The first idea was to build a 3D Convolutional neural network and train it with provided data. What about scanning? The unit of measurement in CT scans is the Hounsfield Unit (HU – a measure of radiodensity). CT scanners are carefully calibrated to accurately measure this. We filtered all redundant info (air, bones, etc.) from the images according to the Hounsfield scale. Then we resampled the full dataset to a certain isotropic resolution.
And finally, when we trained our network on a simple 3D CNN and checked it’s accuracy with CV data, we found that the results were almost the same as naïve submissions, filled with 0.5 values. We decided to discard the 3D approach, as it wasn’t a good practice for this task – well, at least due to the limited amount of data available.
Next, we tried another approach, recommended by other participants – to use a pre-trained ResNet50 model as features extractor. We reduced the dimensionality of obtained data with PCA and then fed it to XGB-classifier. The result was much better and we got to the Top 10% with this approach on the Public Leaderboard during the 1st stage of the competition. At the beginning of the 2nd stage, we were placed on the 2nd place. However, after everyone made their final submission, we went down to the 79th place. The Kaggle Leaderboard system is tricky, and after publishing the final Private Leaderboard, we were placed 278 out of almost 2000 submissions with this model, which showed that it was strongly over-fitted.
Our last approach was based on LUNA16 competition 2016 results. This competition was based on Lungs Nodule Analysis (hence LUNA) and provided lungs images with labeled nodules. We used this data to train our model, which would then allow locating zones of interest on our images. U-net CNN neural network was the best fit for this task, as it was created specifically for the biomedical image segmentation. After training our segmentation model, we applied a DSB dataset. The obtained results were fed to the XGB-classifier. This allowed us to receive a log-loss result on cross-validation of approximately 0.4. Unfortunately, we didn’t have enough time to conduct the exhaustive computations and make the final submission on time with this latest model. We started implementing this idea closer to the end of the competition and didn’t expect that such operation as image preprocessing (LUNA16 and DSB 2017) would be this time-consuming. Approximately 70 hours were spent on image preprocessing and 2 days to train a U-net. We’re talking about pure computing time, without code writing or debugging. Still, we consider this to be our best and well thought-out approach.

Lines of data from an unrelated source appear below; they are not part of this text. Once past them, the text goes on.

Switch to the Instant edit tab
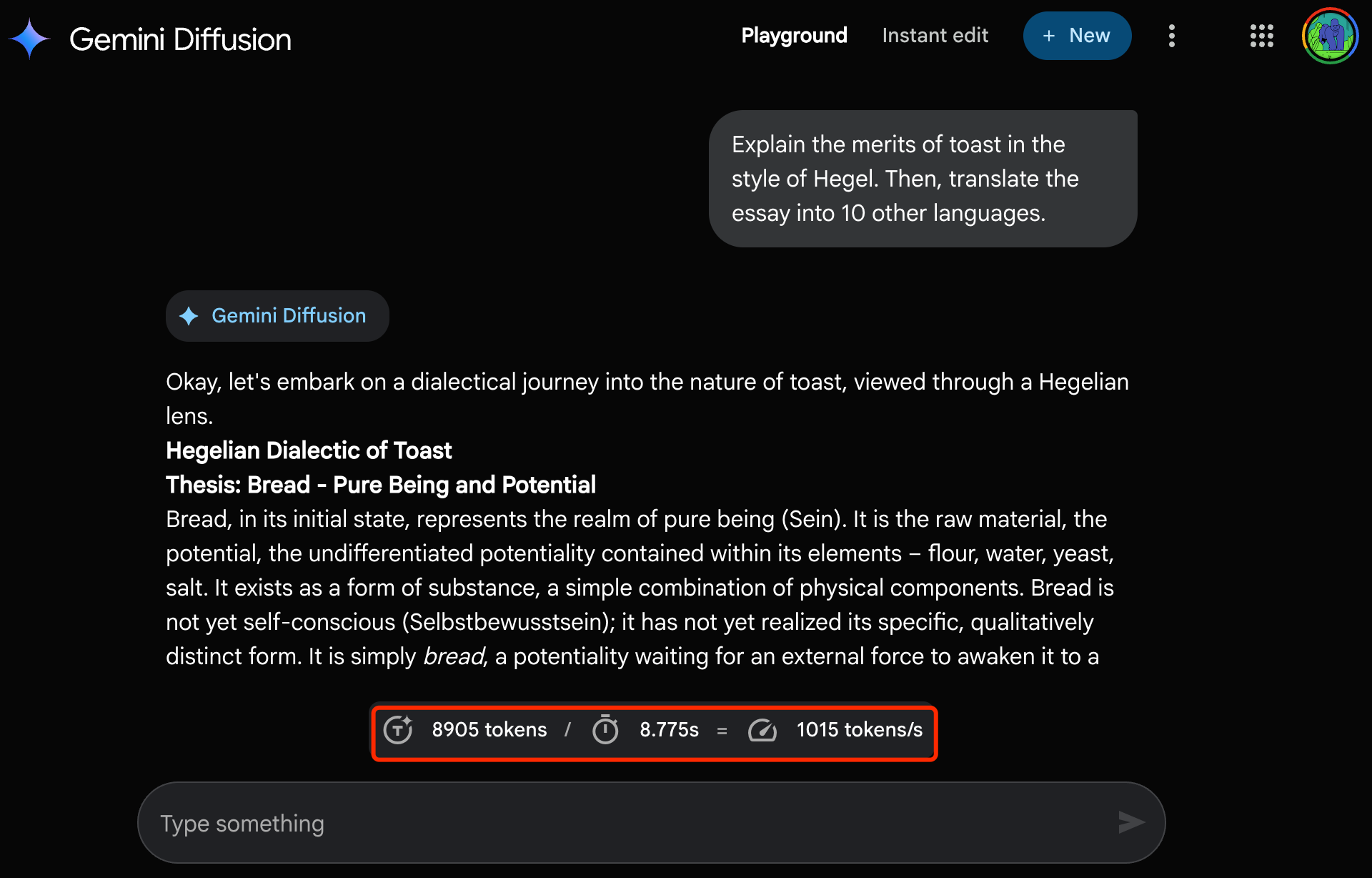The height and width of the screenshot is (878, 1372). point(935,36)
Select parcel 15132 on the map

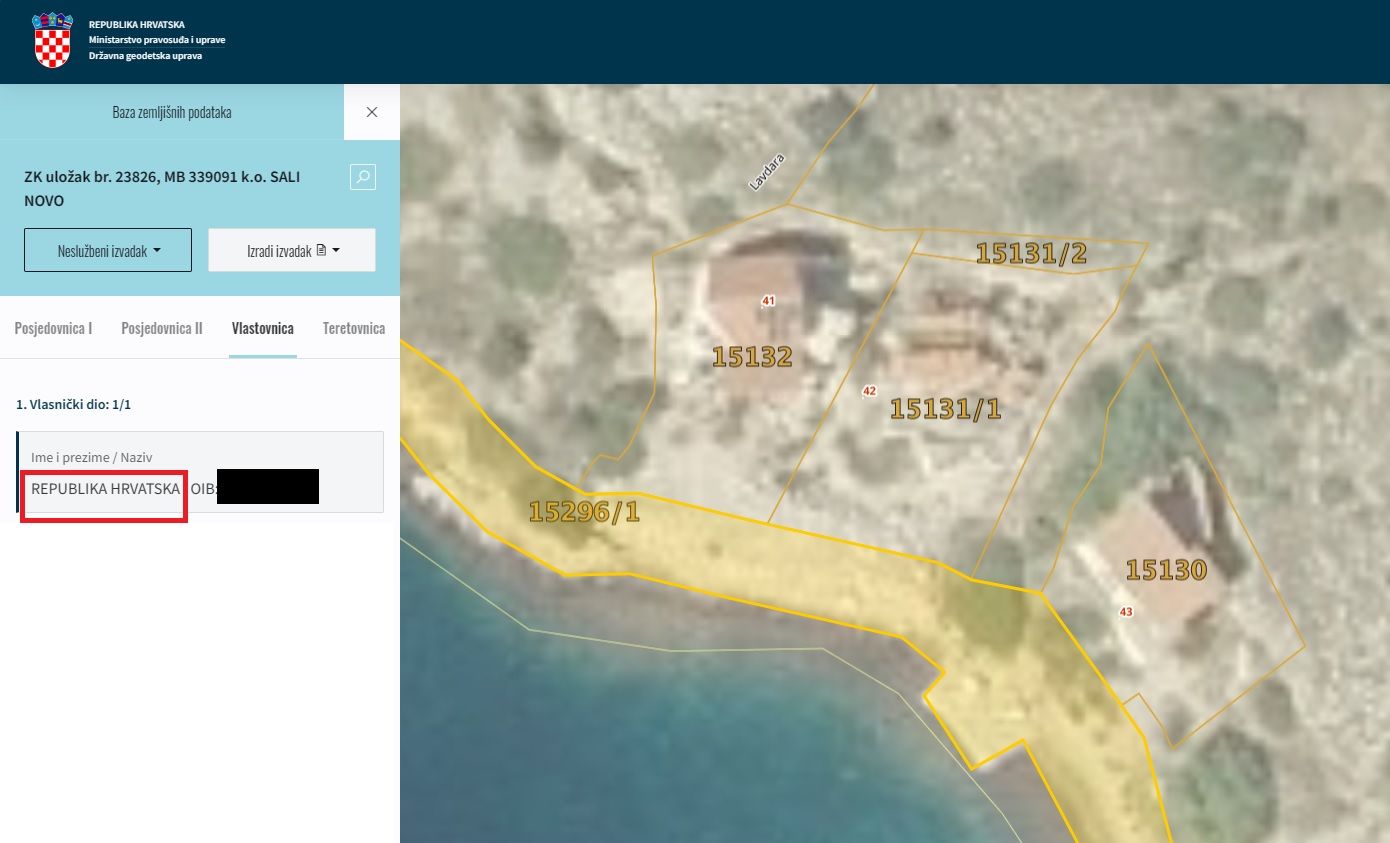(x=752, y=357)
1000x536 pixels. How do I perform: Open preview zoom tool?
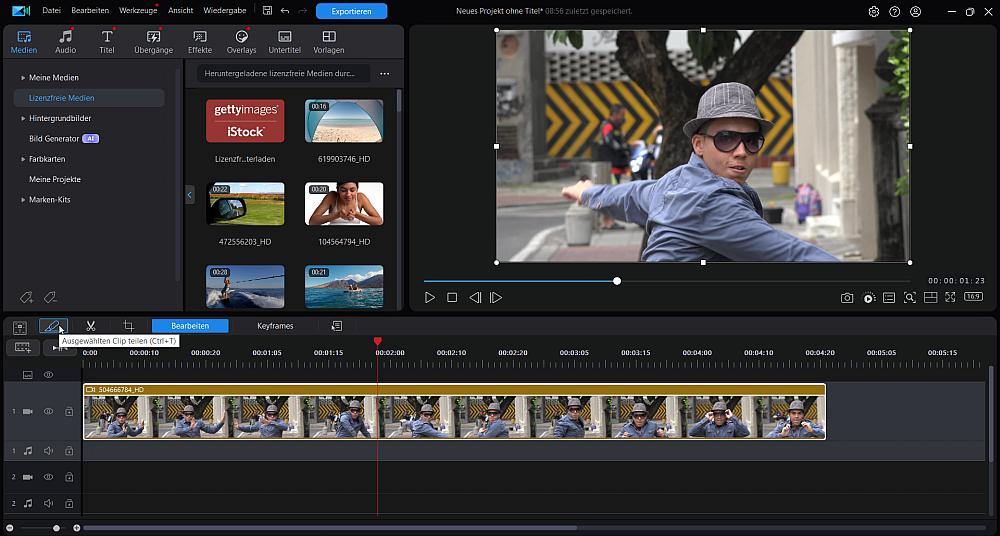(909, 298)
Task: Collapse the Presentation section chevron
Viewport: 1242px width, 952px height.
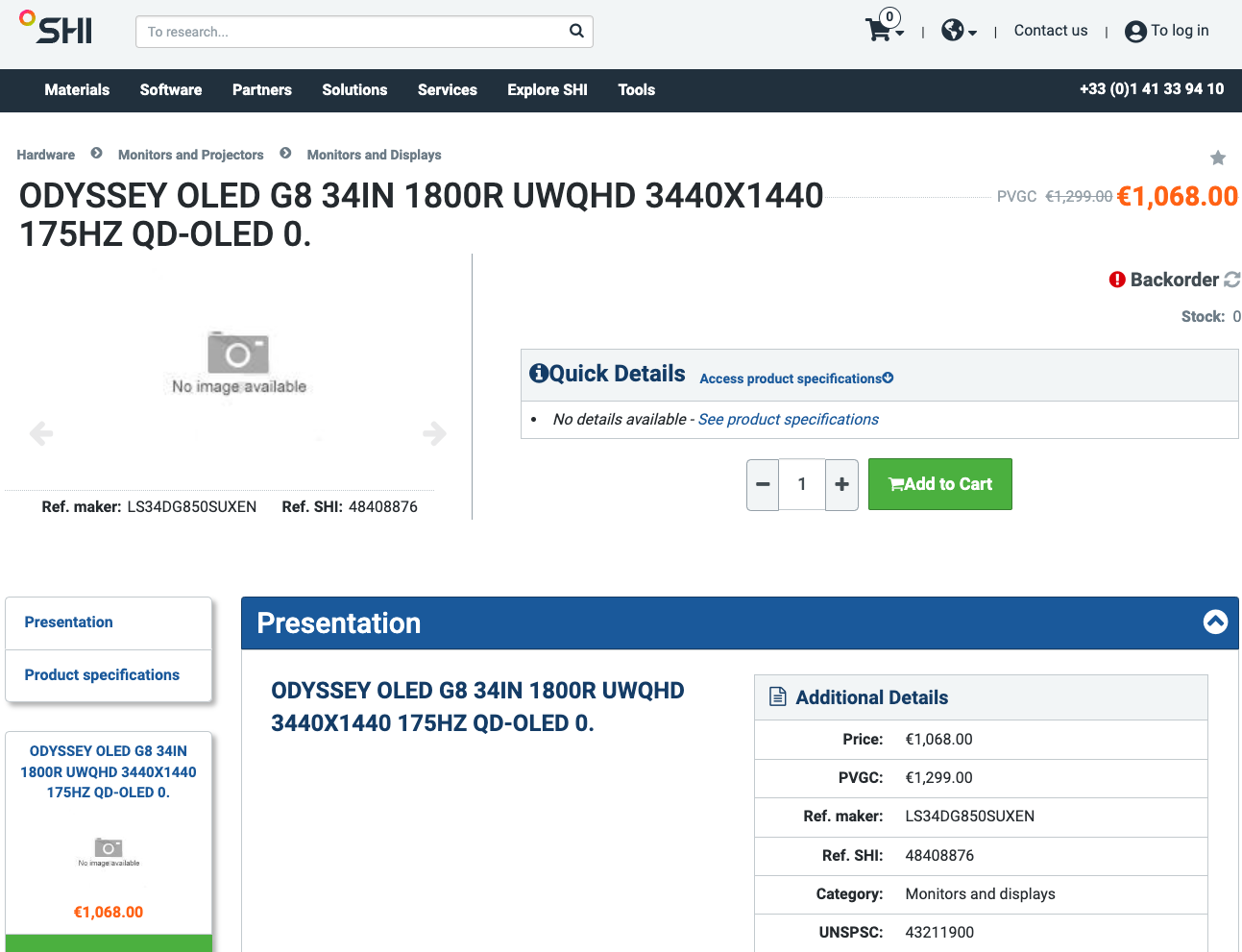Action: [1215, 622]
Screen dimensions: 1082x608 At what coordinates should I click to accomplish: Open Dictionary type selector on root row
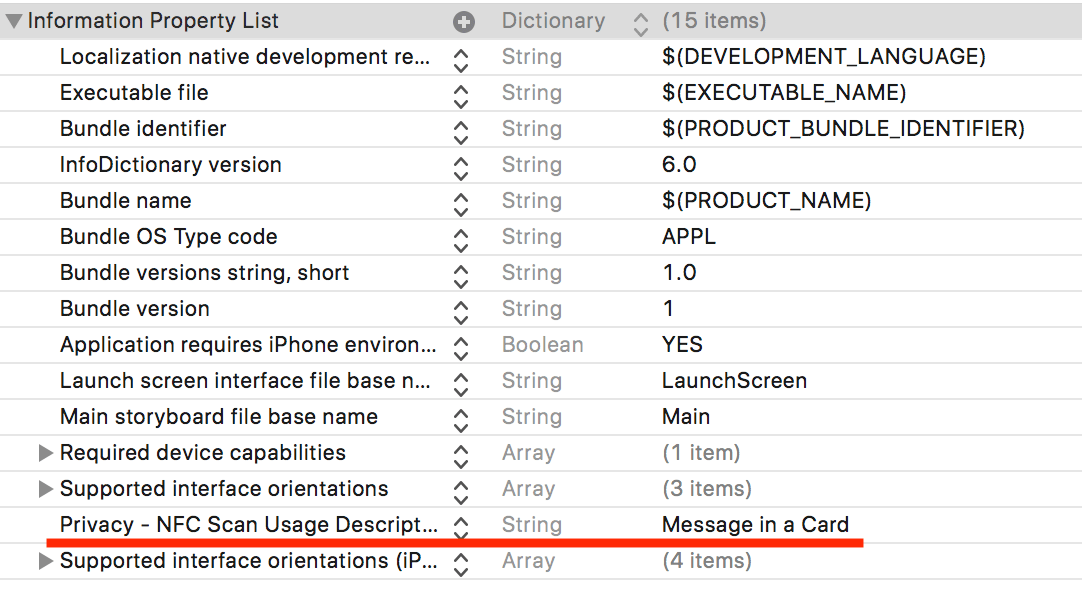pyautogui.click(x=640, y=22)
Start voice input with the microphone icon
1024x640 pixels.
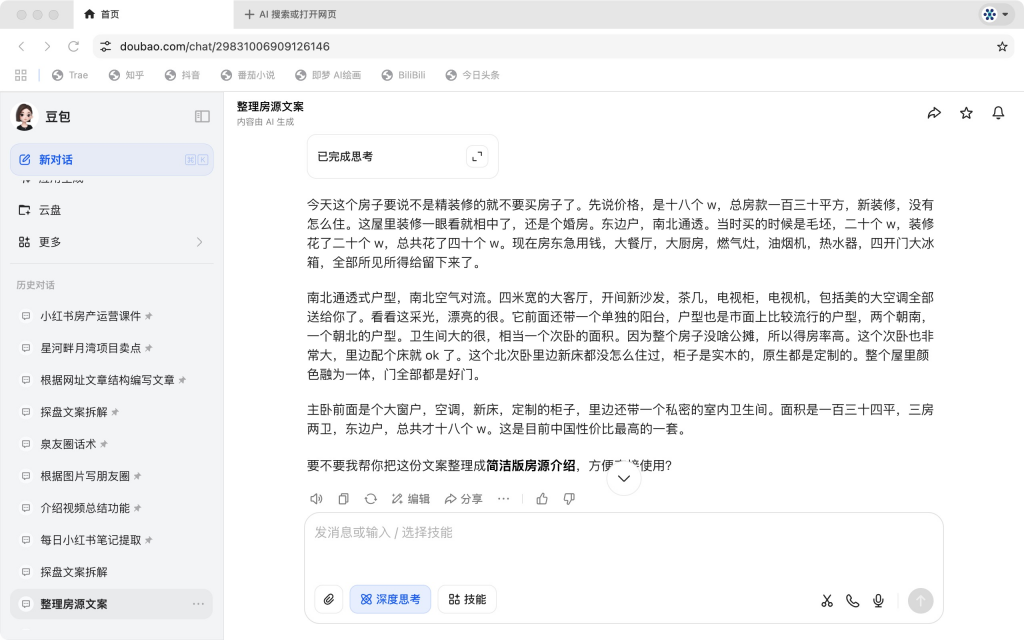click(878, 600)
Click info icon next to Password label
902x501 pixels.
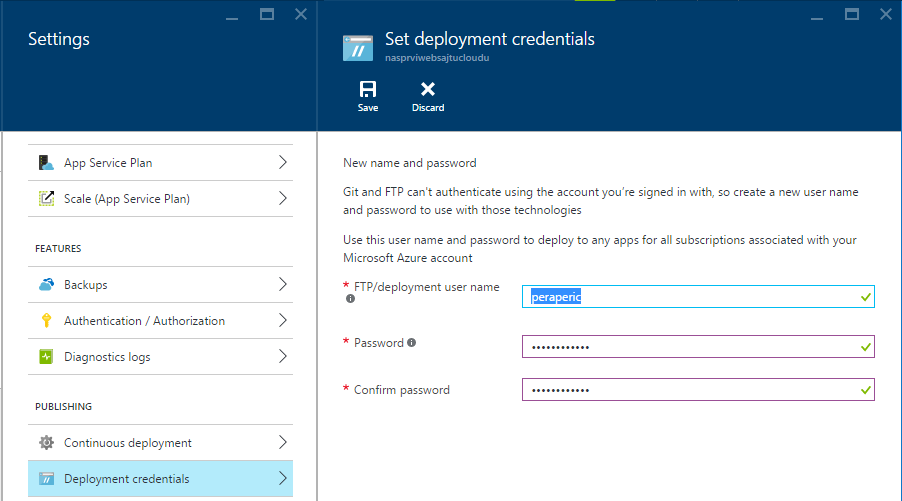pos(411,342)
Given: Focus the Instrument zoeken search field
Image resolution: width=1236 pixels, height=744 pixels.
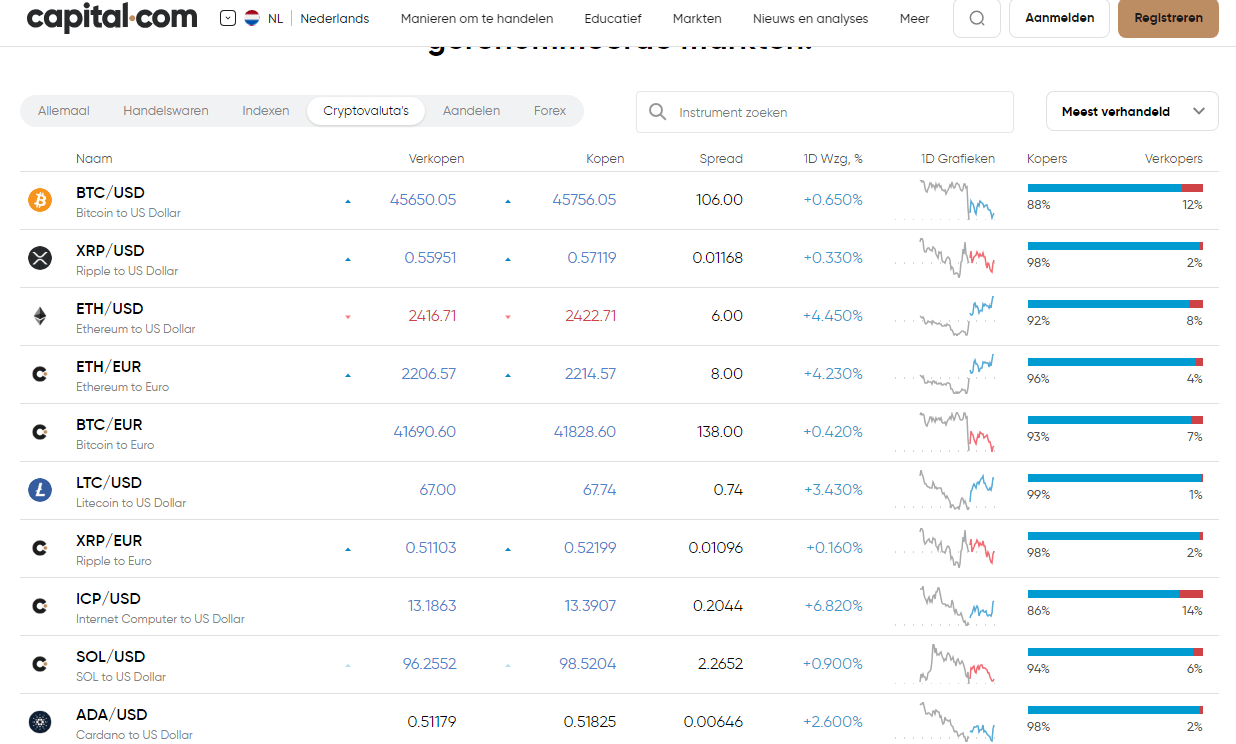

All computations were performed on a local machine:
- Intel Core i7-6700k (overclocked to 4.5 GHz)
- 16 GB of RAM (2666 MHz)
- NVidia GeForce GTX 980 Ti (with frequencies boost)
- Ubuntu 16.04, Python 3, TensorFlow 1.0
The competition was really tough! While we reached the second place in the mid-way, we ended up on a 278th place out of almost 2000 teams in the end. We still gained a great experience and skills, proving to ourselves that nothing is impossible. Our project source code was uploaded in a simple form to our GitHub repository.
In the meantime, our team is super-enthusiastic about participating in other events in the future and doing new data science projects.
As a reminder, recently Infopulse launched a dedicated Cognitive Computing department, focused on data science and related areas, and right now we’re working on chatbots for ITSM.